START SOURCE MATERIAL
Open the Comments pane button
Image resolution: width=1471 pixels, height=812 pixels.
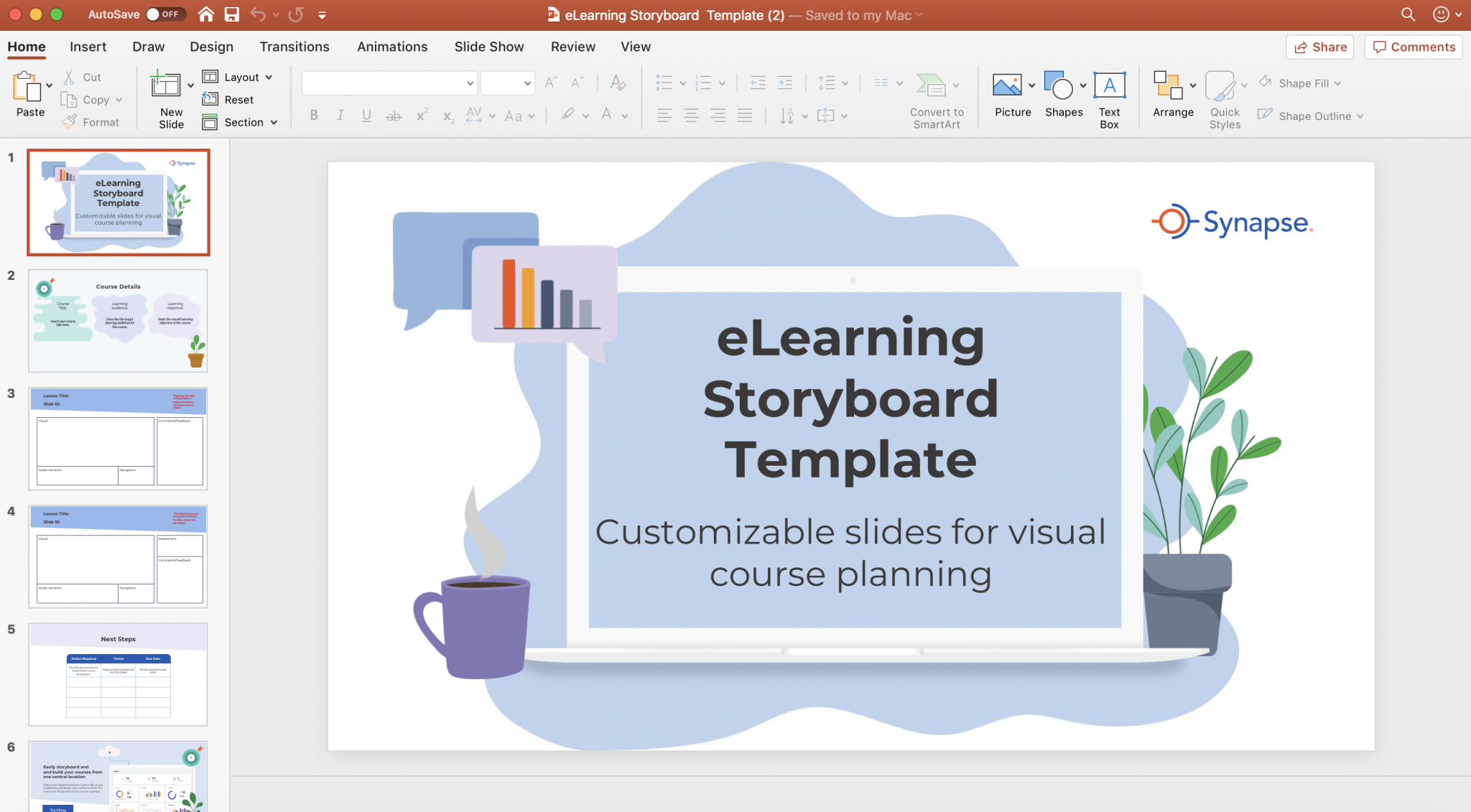[1414, 47]
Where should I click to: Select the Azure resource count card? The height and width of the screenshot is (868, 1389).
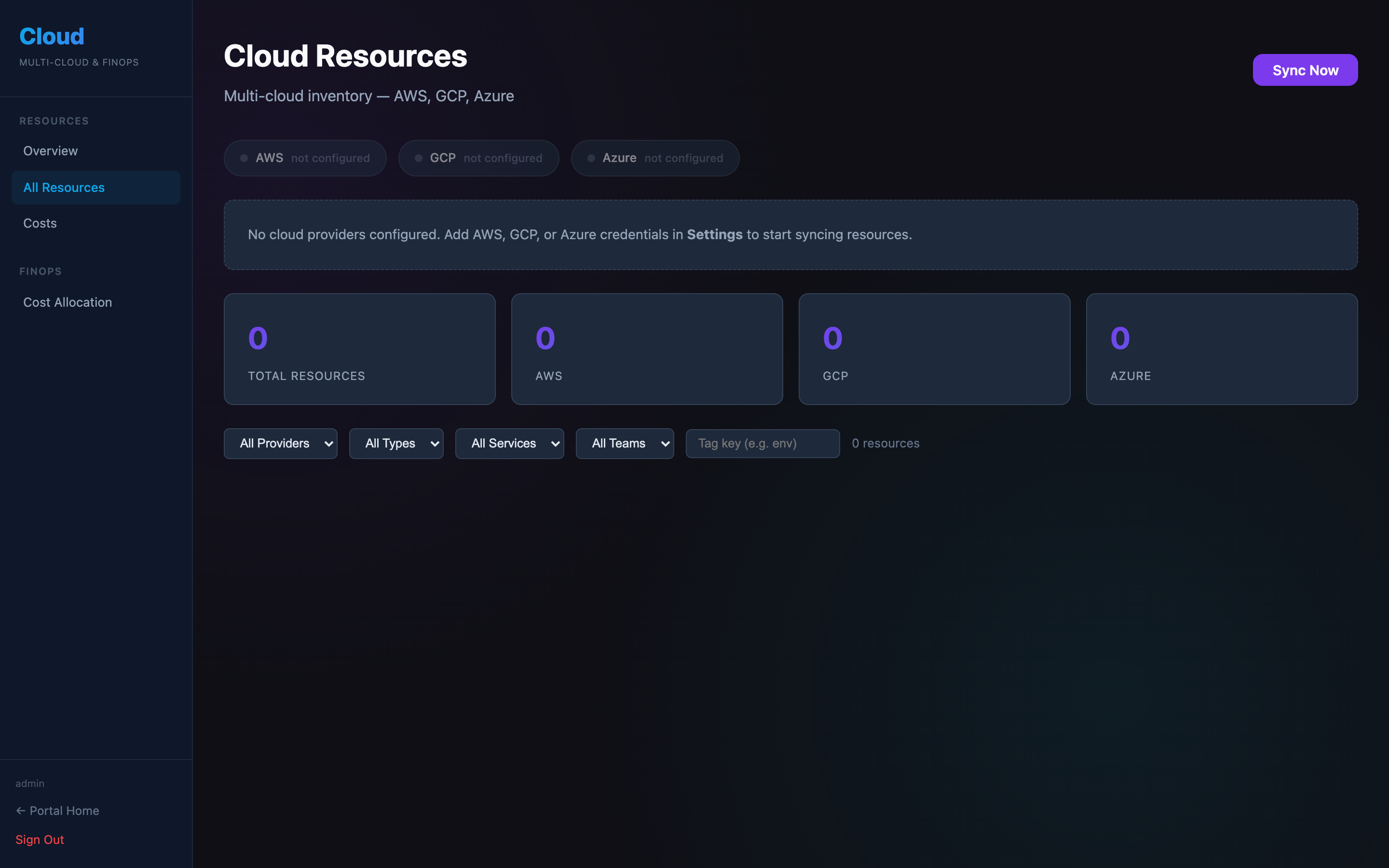click(x=1221, y=349)
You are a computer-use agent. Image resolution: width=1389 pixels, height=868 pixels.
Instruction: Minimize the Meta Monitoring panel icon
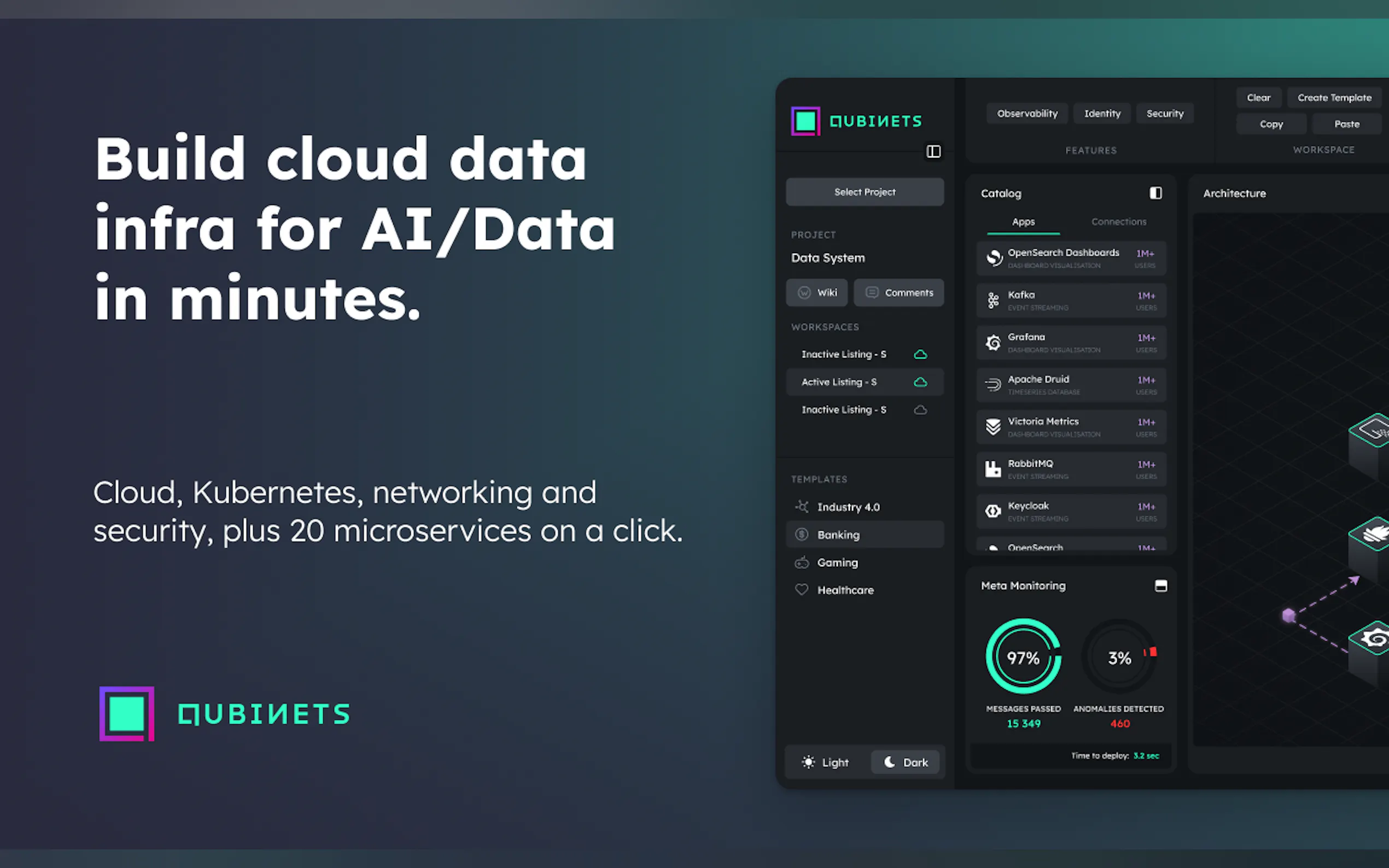(x=1160, y=585)
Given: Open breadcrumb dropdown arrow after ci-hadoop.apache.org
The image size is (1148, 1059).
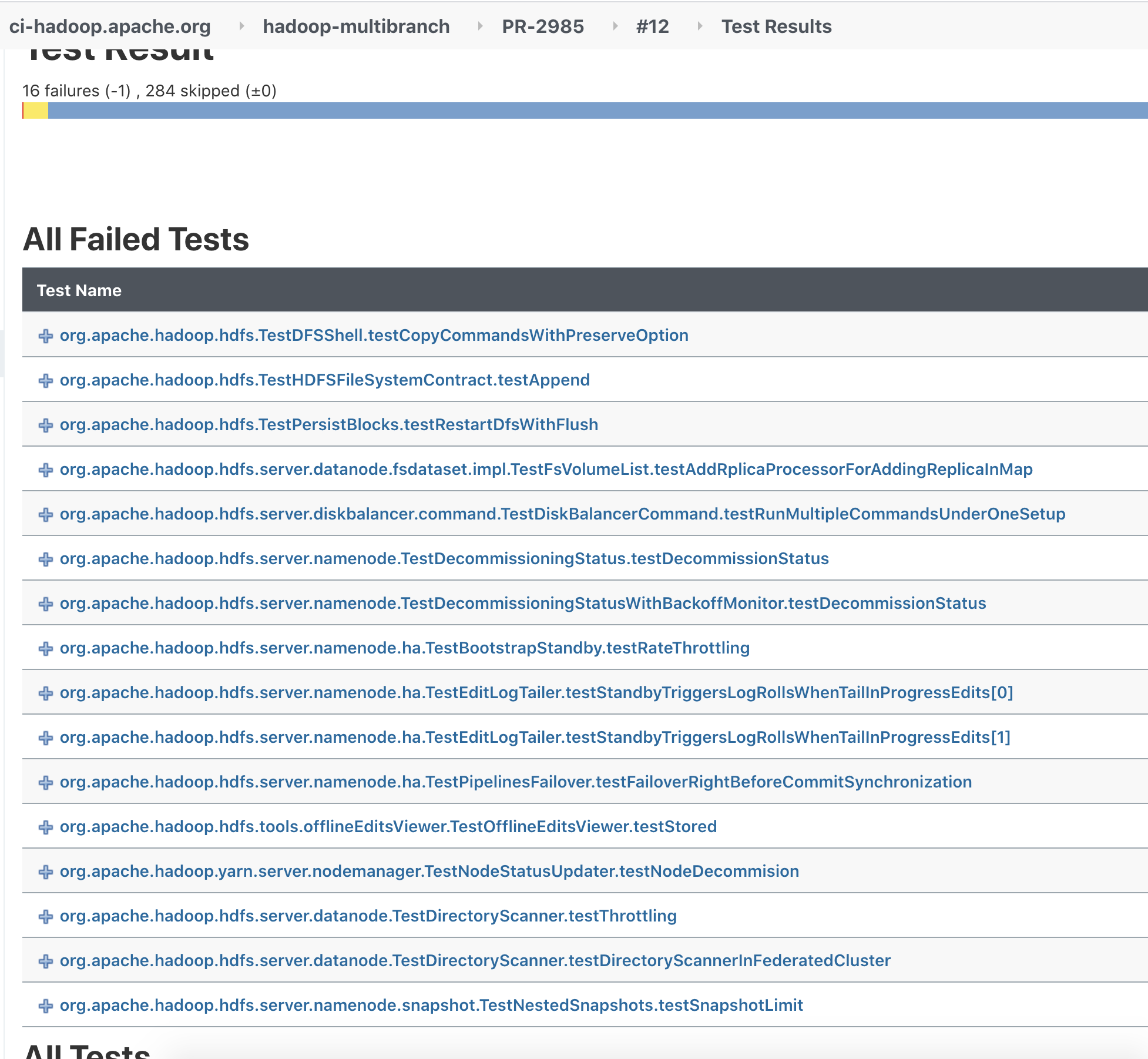Looking at the screenshot, I should 241,26.
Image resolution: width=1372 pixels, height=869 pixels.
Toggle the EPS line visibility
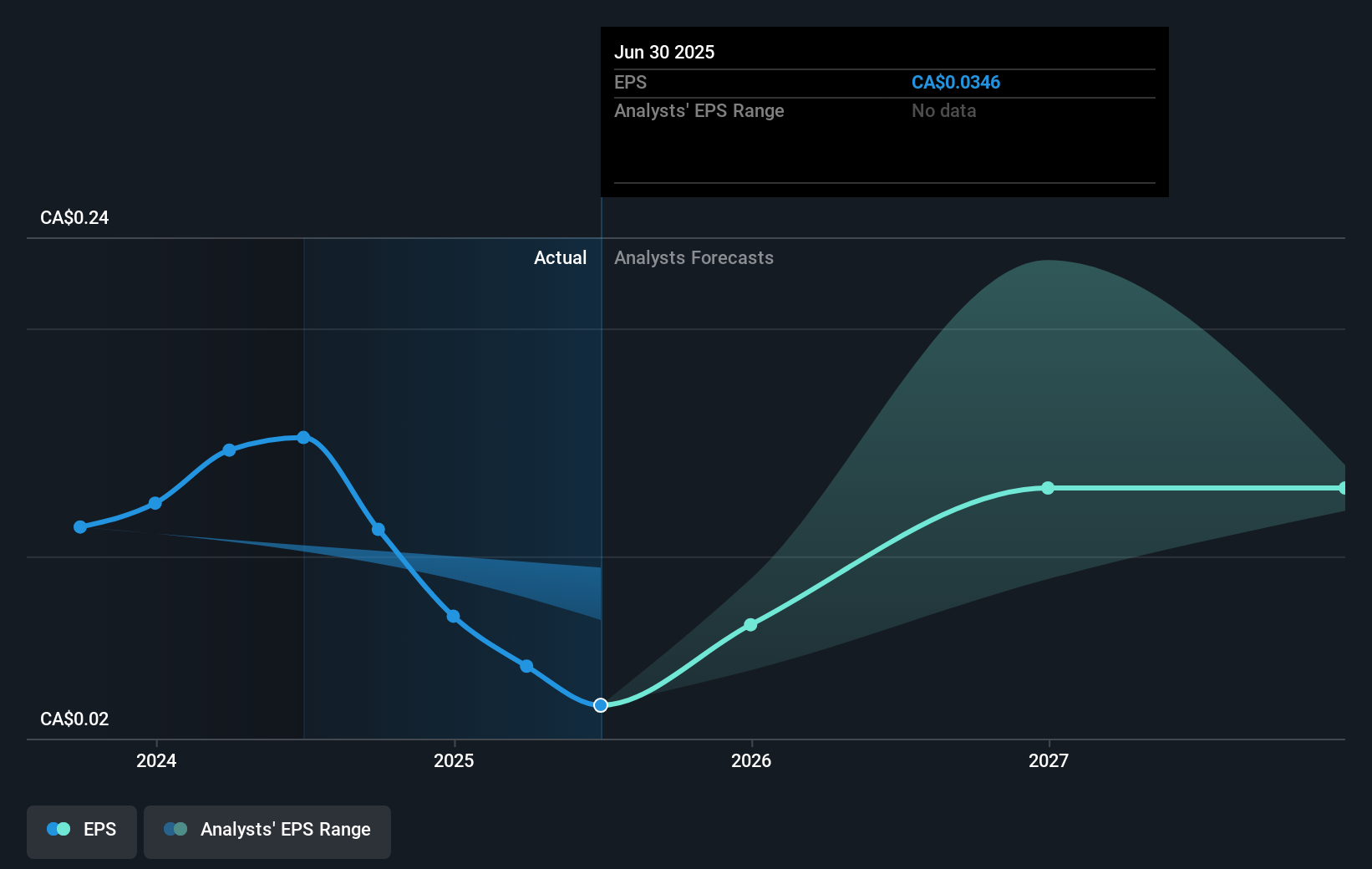click(81, 831)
END SOURCE MATERIAL
_YOUR INSTRUCTIONS_
Your answer must be the records above, copied exactly, with no pictures.

_RESPONSE AREA_
Open the Comments pane button
Image resolution: width=1471 pixels, height=812 pixels.
[1414, 47]
Where should I click to: Select the Azure resource count card? The height and width of the screenshot is (868, 1389).
click(x=1221, y=349)
You are a computer-use agent. Image resolution: width=1389 pixels, height=868 pixels.
Instruction: Minimize the Meta Monitoring panel icon
(x=1160, y=585)
Given: Open breadcrumb dropdown arrow after ci-hadoop.apache.org
The image size is (1148, 1059).
Looking at the screenshot, I should 241,26.
Image resolution: width=1372 pixels, height=869 pixels.
Toggle the EPS line visibility
click(81, 831)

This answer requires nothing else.